── Provided data ──

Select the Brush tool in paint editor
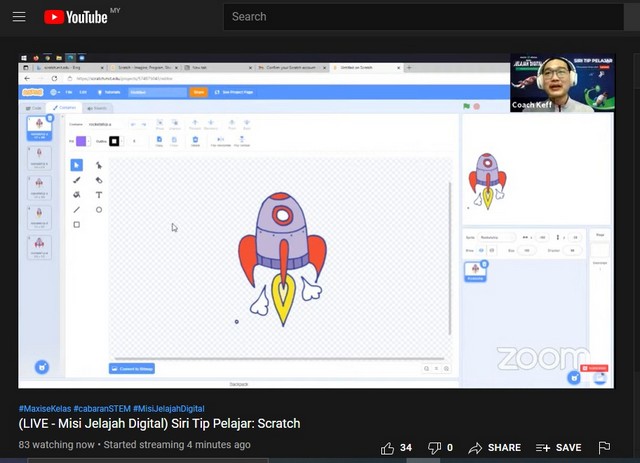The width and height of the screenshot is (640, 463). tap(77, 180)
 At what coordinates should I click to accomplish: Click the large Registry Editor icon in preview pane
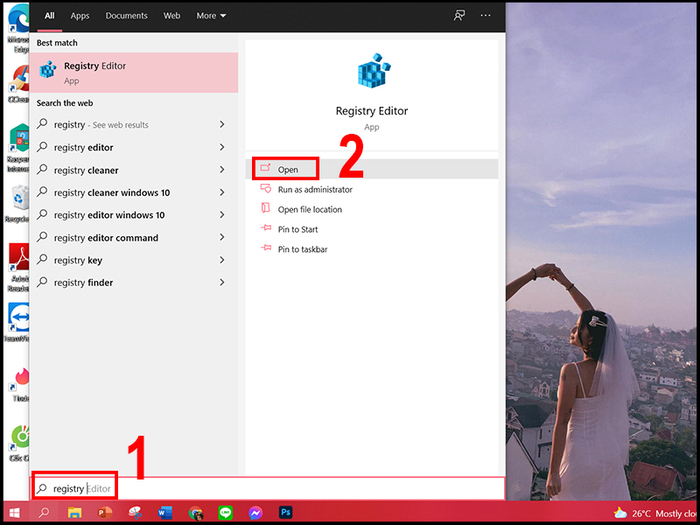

───
── Provided data ──

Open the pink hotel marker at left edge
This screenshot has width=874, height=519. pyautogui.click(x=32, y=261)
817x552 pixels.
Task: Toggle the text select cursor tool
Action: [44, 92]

───

Task
Skip every picture, and restate word for word only the lines above from the line containing "Select the Brush tool in paint editor" to the line containing "At what coordinates", both of them included.

Result for this task
Select the Brush tool in paint editor
The width and height of the screenshot is (640, 463). tap(77, 180)
 At what coordinates should I click to accomplish: Click the large Registry Editor icon in preview pane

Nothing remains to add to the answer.